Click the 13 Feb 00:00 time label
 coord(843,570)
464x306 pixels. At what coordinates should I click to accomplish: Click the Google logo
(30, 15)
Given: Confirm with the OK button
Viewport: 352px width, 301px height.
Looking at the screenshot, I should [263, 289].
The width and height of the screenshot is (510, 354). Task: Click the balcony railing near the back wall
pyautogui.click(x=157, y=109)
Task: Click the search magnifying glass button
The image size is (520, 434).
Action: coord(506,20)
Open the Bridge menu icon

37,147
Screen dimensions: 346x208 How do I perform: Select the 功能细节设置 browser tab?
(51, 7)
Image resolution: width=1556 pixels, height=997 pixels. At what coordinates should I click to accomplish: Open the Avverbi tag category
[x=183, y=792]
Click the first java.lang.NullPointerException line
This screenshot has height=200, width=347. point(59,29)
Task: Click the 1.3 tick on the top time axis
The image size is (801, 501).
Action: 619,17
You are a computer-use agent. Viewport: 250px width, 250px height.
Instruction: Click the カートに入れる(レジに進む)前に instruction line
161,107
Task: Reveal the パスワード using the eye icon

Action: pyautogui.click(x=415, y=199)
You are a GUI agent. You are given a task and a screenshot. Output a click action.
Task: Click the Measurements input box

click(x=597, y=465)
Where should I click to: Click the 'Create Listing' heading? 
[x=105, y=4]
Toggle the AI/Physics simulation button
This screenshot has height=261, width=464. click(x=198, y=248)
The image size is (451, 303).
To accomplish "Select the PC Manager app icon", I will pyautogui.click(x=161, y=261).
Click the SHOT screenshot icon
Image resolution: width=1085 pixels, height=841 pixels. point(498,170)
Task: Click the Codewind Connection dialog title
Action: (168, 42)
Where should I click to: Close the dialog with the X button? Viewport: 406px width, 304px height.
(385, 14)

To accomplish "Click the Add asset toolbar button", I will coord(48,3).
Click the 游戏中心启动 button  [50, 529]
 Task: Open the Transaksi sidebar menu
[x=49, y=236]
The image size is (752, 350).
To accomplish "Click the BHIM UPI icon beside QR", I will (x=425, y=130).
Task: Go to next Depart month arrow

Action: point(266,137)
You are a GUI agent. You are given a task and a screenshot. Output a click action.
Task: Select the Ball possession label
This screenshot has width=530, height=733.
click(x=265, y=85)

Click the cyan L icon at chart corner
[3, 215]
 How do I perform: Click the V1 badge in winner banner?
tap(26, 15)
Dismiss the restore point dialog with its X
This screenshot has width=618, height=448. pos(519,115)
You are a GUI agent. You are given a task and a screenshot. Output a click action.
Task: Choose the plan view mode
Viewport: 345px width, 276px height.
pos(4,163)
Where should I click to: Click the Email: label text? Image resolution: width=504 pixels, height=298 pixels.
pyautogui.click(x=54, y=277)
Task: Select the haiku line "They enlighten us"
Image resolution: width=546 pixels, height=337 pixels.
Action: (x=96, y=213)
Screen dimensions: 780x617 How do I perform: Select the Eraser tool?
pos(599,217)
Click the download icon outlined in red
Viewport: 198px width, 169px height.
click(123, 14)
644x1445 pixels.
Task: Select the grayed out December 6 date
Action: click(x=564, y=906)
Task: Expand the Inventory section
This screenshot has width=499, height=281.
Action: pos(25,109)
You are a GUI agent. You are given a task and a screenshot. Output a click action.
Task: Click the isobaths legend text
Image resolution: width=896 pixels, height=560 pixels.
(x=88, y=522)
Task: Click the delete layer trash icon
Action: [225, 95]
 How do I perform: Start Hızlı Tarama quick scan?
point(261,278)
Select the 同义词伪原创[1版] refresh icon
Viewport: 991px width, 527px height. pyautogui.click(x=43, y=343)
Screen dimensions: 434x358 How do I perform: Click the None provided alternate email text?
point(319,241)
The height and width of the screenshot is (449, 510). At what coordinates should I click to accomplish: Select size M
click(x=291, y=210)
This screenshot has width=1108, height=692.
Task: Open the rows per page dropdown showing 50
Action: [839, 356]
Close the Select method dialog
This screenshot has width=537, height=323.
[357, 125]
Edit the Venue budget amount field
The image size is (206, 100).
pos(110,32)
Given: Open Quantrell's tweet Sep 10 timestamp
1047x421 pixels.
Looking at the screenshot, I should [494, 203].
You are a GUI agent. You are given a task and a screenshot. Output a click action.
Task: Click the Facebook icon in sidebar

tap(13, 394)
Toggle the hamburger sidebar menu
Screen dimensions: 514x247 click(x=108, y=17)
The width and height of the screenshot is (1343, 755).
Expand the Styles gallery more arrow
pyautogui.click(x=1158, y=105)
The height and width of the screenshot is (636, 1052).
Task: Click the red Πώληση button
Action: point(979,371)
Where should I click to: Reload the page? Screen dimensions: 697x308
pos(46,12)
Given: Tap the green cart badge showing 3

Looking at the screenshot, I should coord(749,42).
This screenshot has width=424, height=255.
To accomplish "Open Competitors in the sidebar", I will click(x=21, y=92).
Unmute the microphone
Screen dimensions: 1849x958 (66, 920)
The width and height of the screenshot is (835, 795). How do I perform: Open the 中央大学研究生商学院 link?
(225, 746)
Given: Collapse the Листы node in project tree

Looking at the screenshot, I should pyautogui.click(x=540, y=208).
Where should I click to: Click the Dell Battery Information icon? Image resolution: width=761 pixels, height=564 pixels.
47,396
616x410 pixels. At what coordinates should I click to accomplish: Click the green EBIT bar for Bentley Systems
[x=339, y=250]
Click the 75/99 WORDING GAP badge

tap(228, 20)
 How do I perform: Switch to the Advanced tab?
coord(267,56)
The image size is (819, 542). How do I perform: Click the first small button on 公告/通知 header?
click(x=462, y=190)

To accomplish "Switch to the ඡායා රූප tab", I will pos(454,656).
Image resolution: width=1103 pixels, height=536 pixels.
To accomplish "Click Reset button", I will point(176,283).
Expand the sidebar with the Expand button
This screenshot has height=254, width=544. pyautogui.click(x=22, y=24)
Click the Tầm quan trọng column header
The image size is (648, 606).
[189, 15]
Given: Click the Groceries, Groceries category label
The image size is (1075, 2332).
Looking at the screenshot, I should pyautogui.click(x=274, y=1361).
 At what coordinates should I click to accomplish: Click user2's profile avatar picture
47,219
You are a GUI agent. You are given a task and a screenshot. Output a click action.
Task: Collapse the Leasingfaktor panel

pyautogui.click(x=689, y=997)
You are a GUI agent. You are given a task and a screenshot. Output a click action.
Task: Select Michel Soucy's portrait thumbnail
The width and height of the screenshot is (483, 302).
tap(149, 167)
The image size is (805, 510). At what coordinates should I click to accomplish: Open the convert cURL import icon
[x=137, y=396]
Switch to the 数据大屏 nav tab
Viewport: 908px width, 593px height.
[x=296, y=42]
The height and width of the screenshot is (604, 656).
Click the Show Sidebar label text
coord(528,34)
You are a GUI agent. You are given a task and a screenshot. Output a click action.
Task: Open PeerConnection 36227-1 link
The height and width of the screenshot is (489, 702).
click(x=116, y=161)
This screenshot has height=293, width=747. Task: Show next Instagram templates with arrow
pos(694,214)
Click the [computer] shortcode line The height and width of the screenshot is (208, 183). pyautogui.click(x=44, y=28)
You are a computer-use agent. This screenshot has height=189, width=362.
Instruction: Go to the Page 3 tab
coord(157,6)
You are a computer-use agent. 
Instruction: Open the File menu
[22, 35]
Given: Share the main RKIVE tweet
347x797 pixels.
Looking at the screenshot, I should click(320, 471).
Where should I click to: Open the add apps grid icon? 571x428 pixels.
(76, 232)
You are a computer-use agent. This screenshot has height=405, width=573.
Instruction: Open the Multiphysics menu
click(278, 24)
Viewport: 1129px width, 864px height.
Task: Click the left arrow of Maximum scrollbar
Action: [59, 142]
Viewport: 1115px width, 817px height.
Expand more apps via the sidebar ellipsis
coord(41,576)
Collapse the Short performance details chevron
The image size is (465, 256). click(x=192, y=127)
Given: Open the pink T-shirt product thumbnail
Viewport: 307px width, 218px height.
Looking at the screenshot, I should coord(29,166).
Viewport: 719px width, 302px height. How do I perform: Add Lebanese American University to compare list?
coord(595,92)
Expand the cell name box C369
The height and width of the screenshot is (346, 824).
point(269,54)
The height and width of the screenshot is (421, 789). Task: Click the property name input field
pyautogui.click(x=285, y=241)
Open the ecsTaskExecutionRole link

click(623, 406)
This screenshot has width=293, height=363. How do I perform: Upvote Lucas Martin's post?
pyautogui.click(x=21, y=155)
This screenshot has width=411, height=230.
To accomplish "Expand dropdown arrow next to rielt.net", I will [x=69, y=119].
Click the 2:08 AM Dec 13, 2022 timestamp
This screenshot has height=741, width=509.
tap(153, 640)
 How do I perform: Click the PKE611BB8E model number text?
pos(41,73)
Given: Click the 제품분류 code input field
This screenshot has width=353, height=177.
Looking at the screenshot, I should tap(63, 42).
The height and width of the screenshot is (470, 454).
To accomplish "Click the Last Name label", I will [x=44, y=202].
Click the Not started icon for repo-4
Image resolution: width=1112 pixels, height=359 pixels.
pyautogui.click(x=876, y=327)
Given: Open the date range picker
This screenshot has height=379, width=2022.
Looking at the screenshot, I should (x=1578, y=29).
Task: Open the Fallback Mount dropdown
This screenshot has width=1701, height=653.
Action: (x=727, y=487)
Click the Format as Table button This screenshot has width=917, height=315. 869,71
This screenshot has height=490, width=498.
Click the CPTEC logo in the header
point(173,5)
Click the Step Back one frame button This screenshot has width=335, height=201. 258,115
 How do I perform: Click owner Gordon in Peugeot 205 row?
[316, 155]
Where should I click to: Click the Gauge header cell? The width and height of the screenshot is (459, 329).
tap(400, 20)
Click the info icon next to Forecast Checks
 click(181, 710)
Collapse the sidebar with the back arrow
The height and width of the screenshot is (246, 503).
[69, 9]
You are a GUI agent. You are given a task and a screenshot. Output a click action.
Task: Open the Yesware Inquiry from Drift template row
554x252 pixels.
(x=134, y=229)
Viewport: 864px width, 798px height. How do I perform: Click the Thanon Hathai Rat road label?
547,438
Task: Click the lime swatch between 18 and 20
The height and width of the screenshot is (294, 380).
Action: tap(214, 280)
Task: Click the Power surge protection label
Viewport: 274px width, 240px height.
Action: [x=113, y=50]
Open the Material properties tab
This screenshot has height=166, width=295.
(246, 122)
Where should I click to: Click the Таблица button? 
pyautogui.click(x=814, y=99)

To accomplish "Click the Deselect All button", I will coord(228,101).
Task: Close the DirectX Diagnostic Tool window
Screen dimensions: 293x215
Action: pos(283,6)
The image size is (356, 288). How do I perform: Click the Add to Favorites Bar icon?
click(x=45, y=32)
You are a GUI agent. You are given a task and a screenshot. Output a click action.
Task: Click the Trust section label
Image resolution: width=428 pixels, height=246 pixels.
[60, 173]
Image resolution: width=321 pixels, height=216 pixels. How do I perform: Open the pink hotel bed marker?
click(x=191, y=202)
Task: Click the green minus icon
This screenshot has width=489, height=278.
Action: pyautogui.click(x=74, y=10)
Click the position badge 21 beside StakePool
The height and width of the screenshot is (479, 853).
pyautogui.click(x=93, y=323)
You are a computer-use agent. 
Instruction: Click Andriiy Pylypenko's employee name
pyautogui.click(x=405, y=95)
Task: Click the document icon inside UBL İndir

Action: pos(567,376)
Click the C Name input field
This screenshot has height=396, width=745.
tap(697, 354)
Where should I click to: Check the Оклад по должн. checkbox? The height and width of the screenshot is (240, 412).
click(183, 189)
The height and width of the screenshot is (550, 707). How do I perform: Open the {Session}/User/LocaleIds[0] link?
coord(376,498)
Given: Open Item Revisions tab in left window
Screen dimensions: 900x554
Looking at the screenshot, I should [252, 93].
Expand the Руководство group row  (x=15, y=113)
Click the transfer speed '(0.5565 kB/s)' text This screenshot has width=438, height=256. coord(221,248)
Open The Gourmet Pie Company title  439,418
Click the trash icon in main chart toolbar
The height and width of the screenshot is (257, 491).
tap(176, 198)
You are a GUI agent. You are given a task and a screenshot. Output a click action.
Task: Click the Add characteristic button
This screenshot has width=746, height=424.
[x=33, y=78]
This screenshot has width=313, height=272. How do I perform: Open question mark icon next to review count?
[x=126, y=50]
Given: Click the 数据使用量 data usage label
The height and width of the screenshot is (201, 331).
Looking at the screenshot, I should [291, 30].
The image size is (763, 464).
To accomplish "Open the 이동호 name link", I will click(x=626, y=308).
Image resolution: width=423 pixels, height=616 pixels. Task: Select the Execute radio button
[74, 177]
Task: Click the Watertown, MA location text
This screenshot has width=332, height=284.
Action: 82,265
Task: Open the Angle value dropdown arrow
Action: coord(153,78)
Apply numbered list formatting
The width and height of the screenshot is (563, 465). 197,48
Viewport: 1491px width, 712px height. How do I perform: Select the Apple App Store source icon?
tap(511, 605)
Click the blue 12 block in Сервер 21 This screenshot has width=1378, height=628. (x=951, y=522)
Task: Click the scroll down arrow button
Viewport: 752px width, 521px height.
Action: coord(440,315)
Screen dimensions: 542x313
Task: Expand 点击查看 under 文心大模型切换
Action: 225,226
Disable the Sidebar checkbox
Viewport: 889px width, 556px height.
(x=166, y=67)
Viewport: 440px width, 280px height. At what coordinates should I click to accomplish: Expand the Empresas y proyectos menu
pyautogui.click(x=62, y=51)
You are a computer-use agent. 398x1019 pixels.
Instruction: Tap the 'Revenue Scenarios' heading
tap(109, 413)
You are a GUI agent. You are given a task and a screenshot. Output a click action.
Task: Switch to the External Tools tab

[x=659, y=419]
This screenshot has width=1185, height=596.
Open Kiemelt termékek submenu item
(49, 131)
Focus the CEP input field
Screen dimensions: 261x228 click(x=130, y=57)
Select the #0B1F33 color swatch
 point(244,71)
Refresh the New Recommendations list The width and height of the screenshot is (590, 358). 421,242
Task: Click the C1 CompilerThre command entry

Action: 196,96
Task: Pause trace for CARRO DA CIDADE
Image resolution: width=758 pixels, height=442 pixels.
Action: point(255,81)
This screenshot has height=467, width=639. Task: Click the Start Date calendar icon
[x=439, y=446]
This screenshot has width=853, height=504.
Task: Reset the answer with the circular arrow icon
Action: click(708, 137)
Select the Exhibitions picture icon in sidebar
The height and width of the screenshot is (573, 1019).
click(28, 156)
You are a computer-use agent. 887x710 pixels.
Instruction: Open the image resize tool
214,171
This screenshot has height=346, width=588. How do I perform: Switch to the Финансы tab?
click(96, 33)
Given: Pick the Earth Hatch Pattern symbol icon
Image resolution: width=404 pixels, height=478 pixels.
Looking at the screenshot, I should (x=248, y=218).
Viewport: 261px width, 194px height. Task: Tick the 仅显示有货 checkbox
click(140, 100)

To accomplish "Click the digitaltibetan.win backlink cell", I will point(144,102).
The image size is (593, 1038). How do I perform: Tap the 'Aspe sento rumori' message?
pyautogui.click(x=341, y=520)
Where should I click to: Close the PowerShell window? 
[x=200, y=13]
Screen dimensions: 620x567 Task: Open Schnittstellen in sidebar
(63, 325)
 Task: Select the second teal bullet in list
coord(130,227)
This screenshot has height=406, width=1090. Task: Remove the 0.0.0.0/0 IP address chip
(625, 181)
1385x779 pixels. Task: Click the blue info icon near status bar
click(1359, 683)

################

EXERCISE INSTRUCTIONS:
If a line of the entries above holds the word "timestamp", count it; report only how many such lines there are.

TASK RESULT:
2